I confronti orizzontali però sono sempre a nostro vantaggio, dobbiamo fare quelli verticali, con Dio e allora davvero ci mettiamo a nudo.
Anzi colui che è ritenuto giusto in questo contesto manca della base dei comandamenti: amare Dio, amare il prossimo. Lui si insuperbisce verso Dio, non rispetta il prossimo, anzi lo disprezza. Manca l’umiltà, che serve a mettere a nudo i nostri limiti e i nostri peccati, oggettivamente, senza aggiungere nulla.
Tra l’altro se uno agisce come il fariseo che crede di stare a posto con la propria coscienza, se crede di non avere peccati, come può essere salvato?
È come quelle persone che vengono a confessarsi e dicono: “Io non ho peccati!” A parte il fatto che viene voglia di dire loro: “ma allora perché vieni a confessarti?”, c’è da rilevare che se poco poco fai una panoramica dei singoli peccati ne hanno fatti anche tanti e pesanti.
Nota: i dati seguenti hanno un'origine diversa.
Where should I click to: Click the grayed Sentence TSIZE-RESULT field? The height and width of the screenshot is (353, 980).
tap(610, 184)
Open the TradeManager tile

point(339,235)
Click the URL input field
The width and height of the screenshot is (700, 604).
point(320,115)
La stessa preghiera al Signore – che qui sembra un autocompiacimento – non può ottenere risultati perché è espressione di uno spirito superbo, autosufficiente, “che sta a posto”. Il fariseo “si separa”, (è il separato) non per piacere di più a Dio, ma ritenersi giusto, non bisognoso di perdono. Anche perché la stessa preghiera non è un dialogo con Lui, ma un monologo con sé. La divisione dagli altri è per apparire migliore. “Io non sono come gli altri” lo punisce maggiormente, non lo giustifica. Se uno si sente superiore all’altro, durante la preghiera già di per sé non è accolto da Dio.
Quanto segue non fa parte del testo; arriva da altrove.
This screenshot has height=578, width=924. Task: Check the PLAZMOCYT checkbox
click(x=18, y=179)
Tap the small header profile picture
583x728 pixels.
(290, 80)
La vera preghiera del pubblicano
Più da vicino vediamo il comportamento del “peccatore”, che in fondo tra i due è il solo giusto. Ha già in sé un atteggiamento di accoglienza che parte dal Signore: va davanti a Dio, nel tempio anche se a distanza, perché non si ritiene degno di affrontare la sua Santità. Si umilia senza alzare gli occhi al cielo, si batte il petto come segno di peccato e di afflizione. La sua preghiera sincera è molto più breve di quella del fariseo: “O Dio, abbi pietà di me perché sono un peccatore!”. Presenta la sua vera identità, che è quella di “limite”, anzi “peccatore”. Però è decisa l’affermazione di Gesù: “Questo tornò a casa giustificato, a differenza dell’altro” (v. 14).
Davanti a Dio o Davanti a se stessi?
Facciamo delle deduzioni:
il comportamento del fariseo già di per sé è male impostato, perché non riconosce la propria identità di peccatore, e tra l’altro ostenta la presunta propria correttezza e si ritiene salvato, a prescindere perché lui è un “separato” dagli altri, quasi che l’appartenenza ai farisei di per sé lo faccia giusto, ed è il primo errore. L’altro è che giudica tutti gli altri peggiori di lui, peccatori, dunque disprezzabili. È bene precisare che non è il ruolo che ti fa migliore o peggiore; è invece la verità e la trasparenza della tua fede in Dio. E Lui con Dio nemmeno si mette in contatto, perché tra sé stesso e Lui interpone una terza identità: il suo io, la sua vanagloria, la sua presunzione, tanto è vero che Gesù biasima la sua condotta.
D’altronde si sa quale sia il pensiero e il comportamento di Gesù: “Non sono venuto a chiamare i giusti, ma i peccatori alla conversione” (Lc 5,32). La sua missione non è rivolta a coloro che sono o si ritengono già salvati ma a chi ritiene che, essendo peccatore, ha bisogno del perdono. Questi farisei di tal fatta si ritenevano “periisim”, cioè puri, solo perché legalmente erano impeccabili (erano gli stessi che osservano 613 precetti) e si scandalizzavano se non si osserva il sabato [per esempio quando raccolgono spighe (Lc 6,1-5) o quando Gesù guarisce un uomo dalla mano inaridita (5,29-32) o quando perdona una peccatrice (7,36-50)].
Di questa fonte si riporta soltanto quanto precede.